2. Remind yourself that a positive focus always feels better.
In the little experiment I just asked you to try, did you notice that you felt better when you focused on the positive things in your surroundings? The process of focusing on the positive to produce more positive feelings works the same way with everything else in your life.
If you were to look for all the things wrong with your body, for example, you’re going to find them. Pains here, bumps there, rough spots over here, too much fat down there. The list goes on and on.
But, take a look at all that’s right with your body. Even if you have a pain in your left foot, you can be thankful there’s not one in your right. How about all those systems you take for granted? Digestion, circulation, respiration, assimilation, etc.? And your five senses are still working to some degree.

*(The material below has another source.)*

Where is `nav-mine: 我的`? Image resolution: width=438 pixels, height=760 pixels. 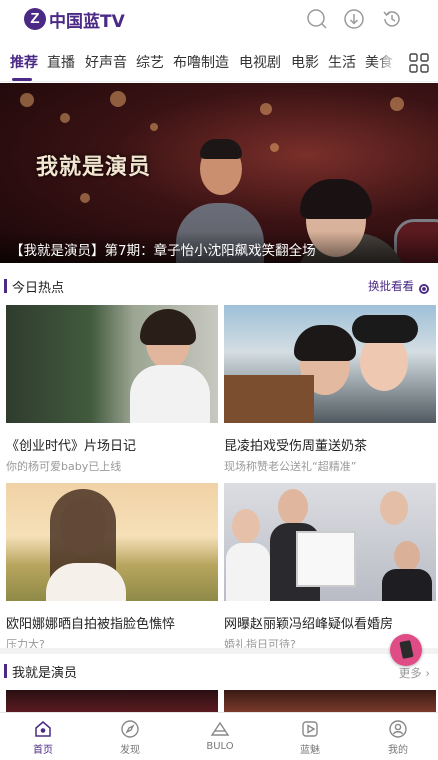
nav-mine: 我的 is located at coordinates (398, 738).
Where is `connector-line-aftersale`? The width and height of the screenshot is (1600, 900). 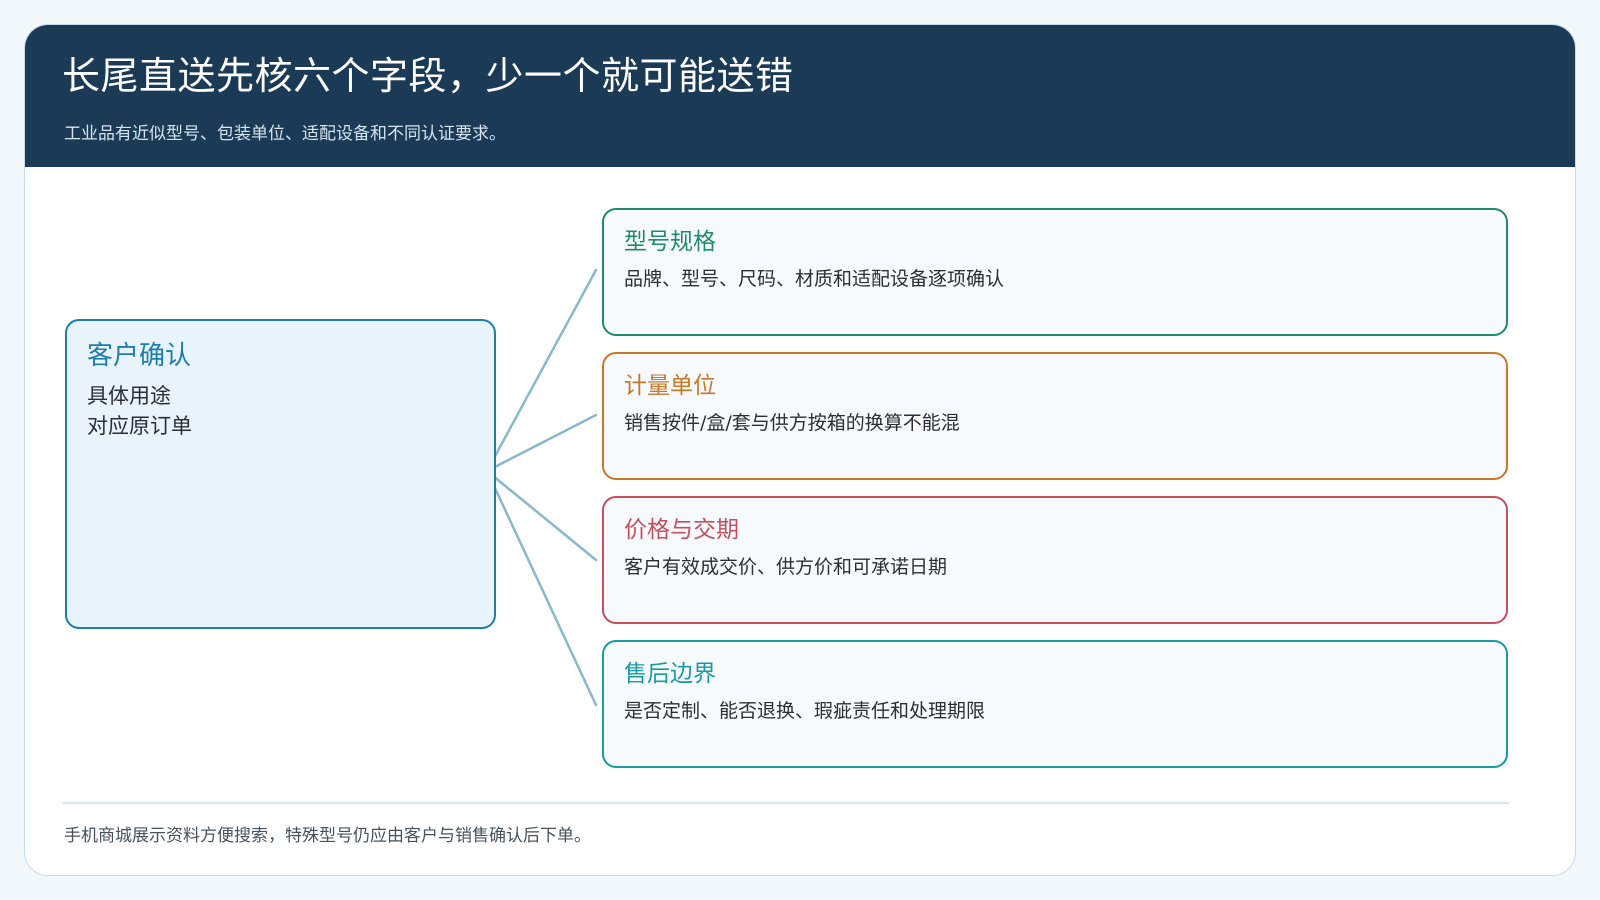 connector-line-aftersale is located at coordinates (542, 588).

When you focus on the positive, you don’t disregard certain warning signs that … if ignored … might lead to inconvenience at best and disaster at worst. Not at all. With a positive focus, you take note of negative information, decide what to do about it, and, while doing it, return to focusing upon the positive. You’ll not only feel better but do better.
3. Remind yourself there’s great power in keeping a positive focus.

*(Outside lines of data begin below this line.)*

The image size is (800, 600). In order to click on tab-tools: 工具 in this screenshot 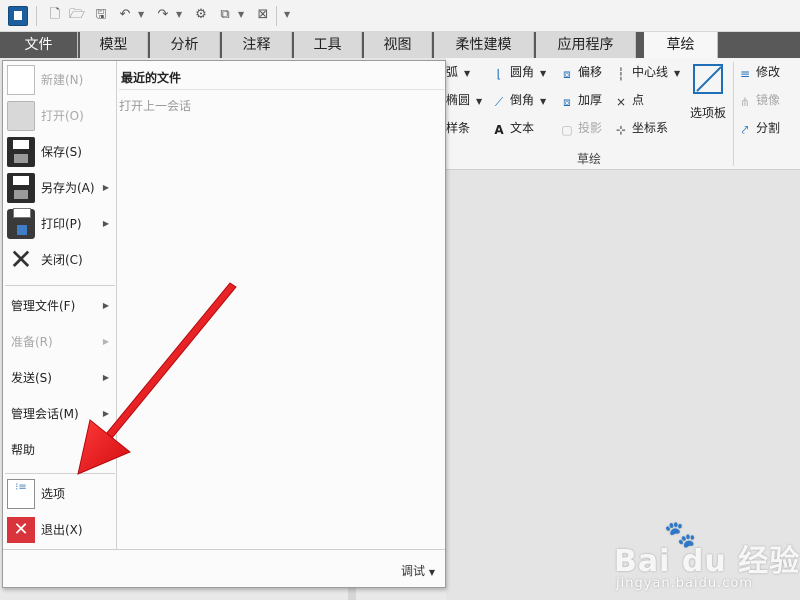, I will do `click(328, 45)`.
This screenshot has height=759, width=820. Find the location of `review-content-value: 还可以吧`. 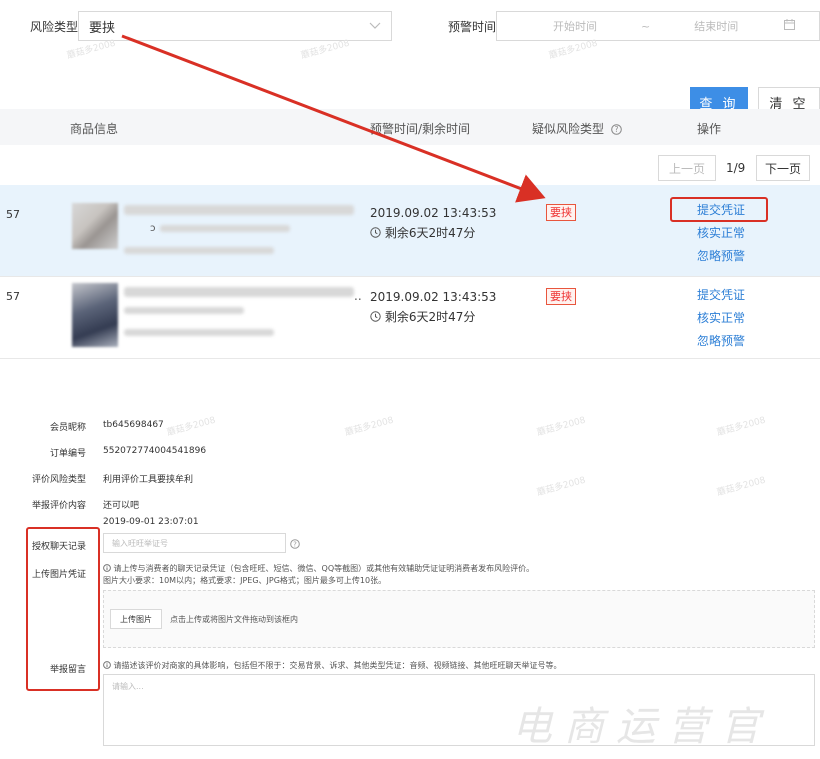

review-content-value: 还可以吧 is located at coordinates (122, 506).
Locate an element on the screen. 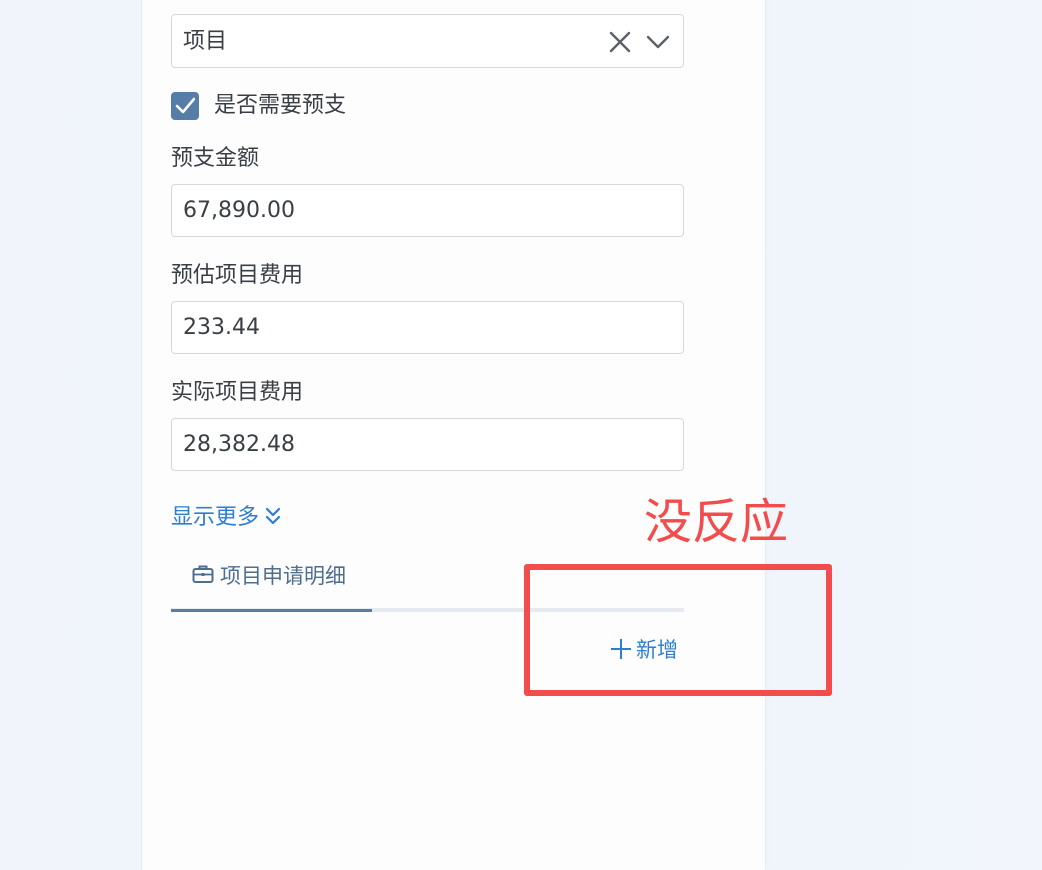 The width and height of the screenshot is (1042, 870). clear-icon is located at coordinates (620, 42).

As therapist Carol Quinn sees it, “It is not obstacles or circumstances that determine results; rather it is the attitude toward conquering them. Obstacles don’t make people stop … people stop themselves.”
She’s right. It’s not your problems or your obstacles that have the biggest impact on the results you get at work or at home. It’s your attitude or your focus. And as you’ve just learned, there’s real power in keeping a positive focus.

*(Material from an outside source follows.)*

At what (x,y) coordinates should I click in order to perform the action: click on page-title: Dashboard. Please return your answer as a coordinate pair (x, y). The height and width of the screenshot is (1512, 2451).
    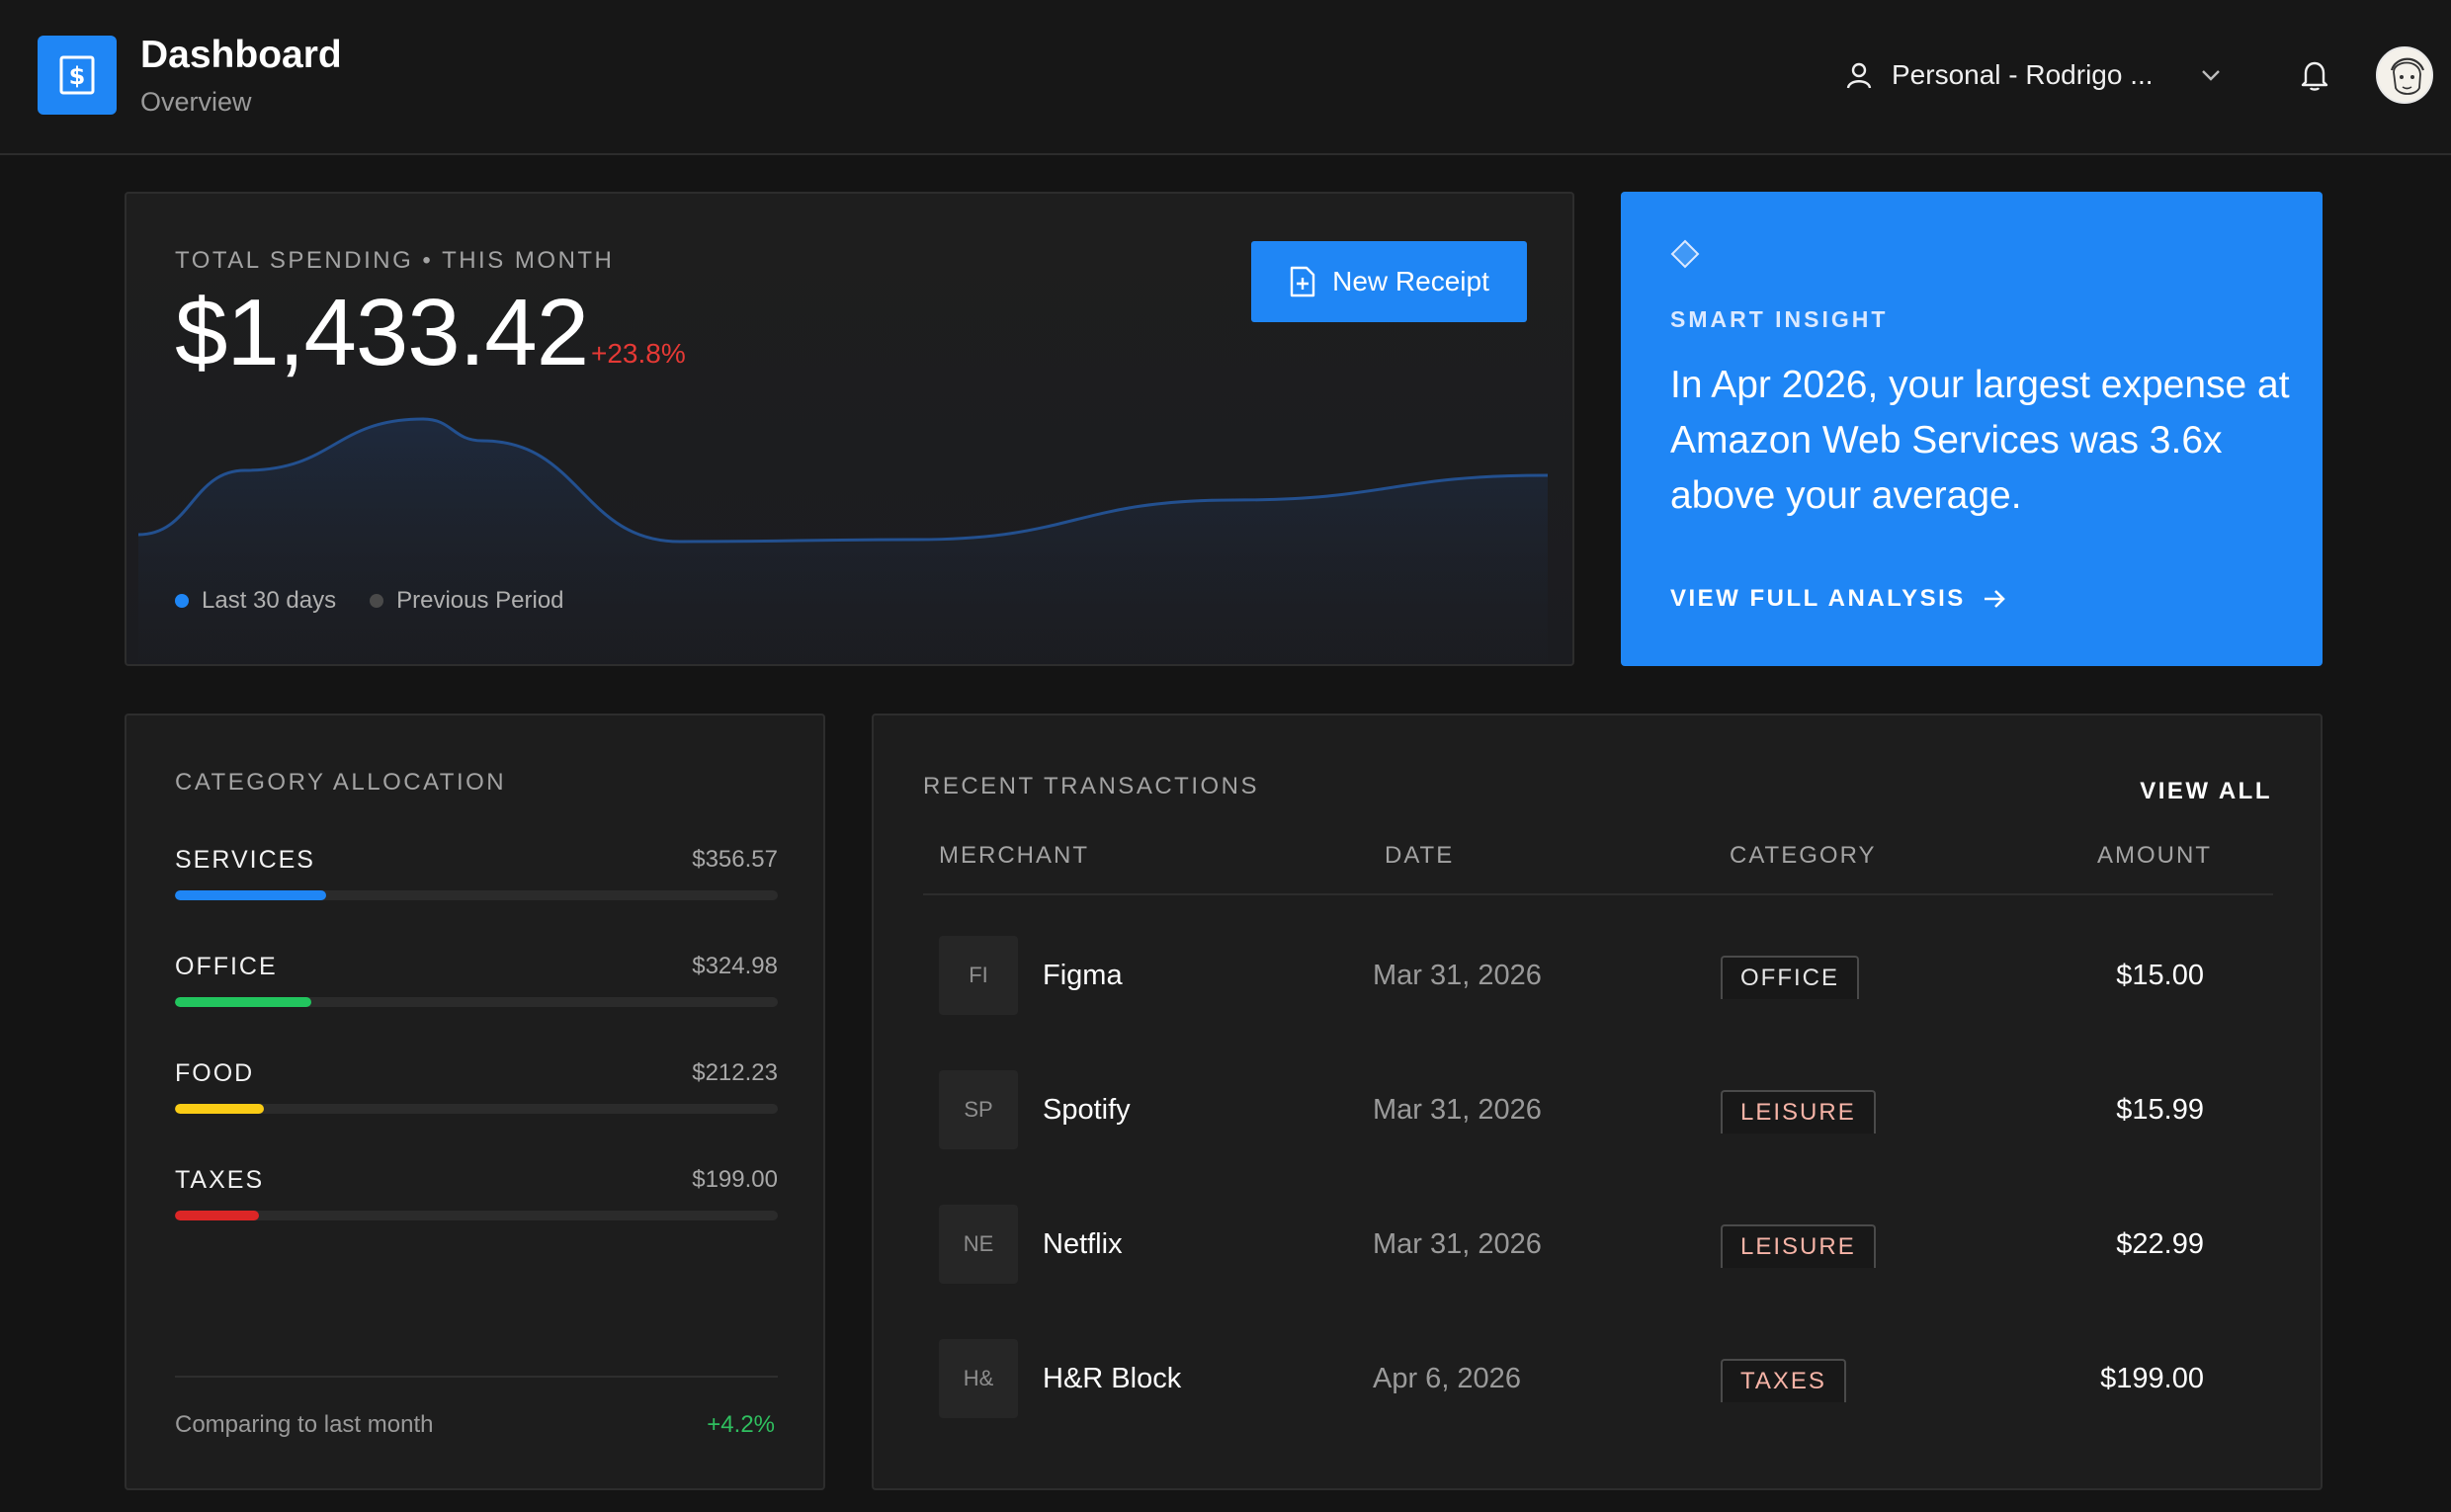
    Looking at the image, I should click on (241, 55).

Jill Weston, who works in the Clinical Research Office at a major medical center, experienced that first hand when she attended my program. She wrote me, saying, “Dr. Zimmerman: What a GREAT seminar. After I finished the program and got back home, the first thing my boyfriend said to me was ‘You’re glowing. What happened today?’ I said, ‘Nothing out of the ordinary. I just listened to a fantastic speaker on using the power of a positive attitude.”
“He asked me to tell him more, so I jumped right in and told him what we had learned. At dinner that evening, I asked my family if they would like to try an experiment that I had learned in your JOURNEY program. They all agreed and I chose my daughter’s fiancé. He was a willing participant. He is also a body builder and VERY strong. I had him hold his arms straight out to test his strength and I could hardly move his arms! Then I had him leave the room while I told the others about positive and negative thoughts and how they affect people’s energy.”
“They were not sure that I was in my right mind when I told them to think/pretend negative thoughts about Adam for 30 seconds … just for the sake of the experiment. I then explained that the mere thinking of those thoughts … not even saying them to him directly … would cause him to be weak. We invited him into the room, had him close his eyes for 30 seconds, not telling him we were going to think negative thoughts about him.”
“After 30 seconds, I tested his arm strength again and to everyone’s surprise (especially Adam’s), his arms went right down. You should have seen the jaws drop! This was a great teaching moment for my children about the effects of thinking and speaking negatively about each other and how thinking and saying nice things to others can actually bring about a stronger, positive environment inside the home and at work. After all, we don’t want to be ‘energy vampires’ and suck the living life out of each other, right?”
Jill and her entire family learned the danger in having a negative focus and the power of having a positive focus.
No one can give you a bad attitude and no one can give you a good attitude. It’s a choice you make. Choose to focus on the positive … which is always possible … and you will be well on your way to an enduring, pervasive positive attitude.
Action: Take a moment to try the “evidence” challenge. Look at all the evidence why you could be miserable. And then look at all the evidence for being joyful. Then consciously choose where you want to focus your energy.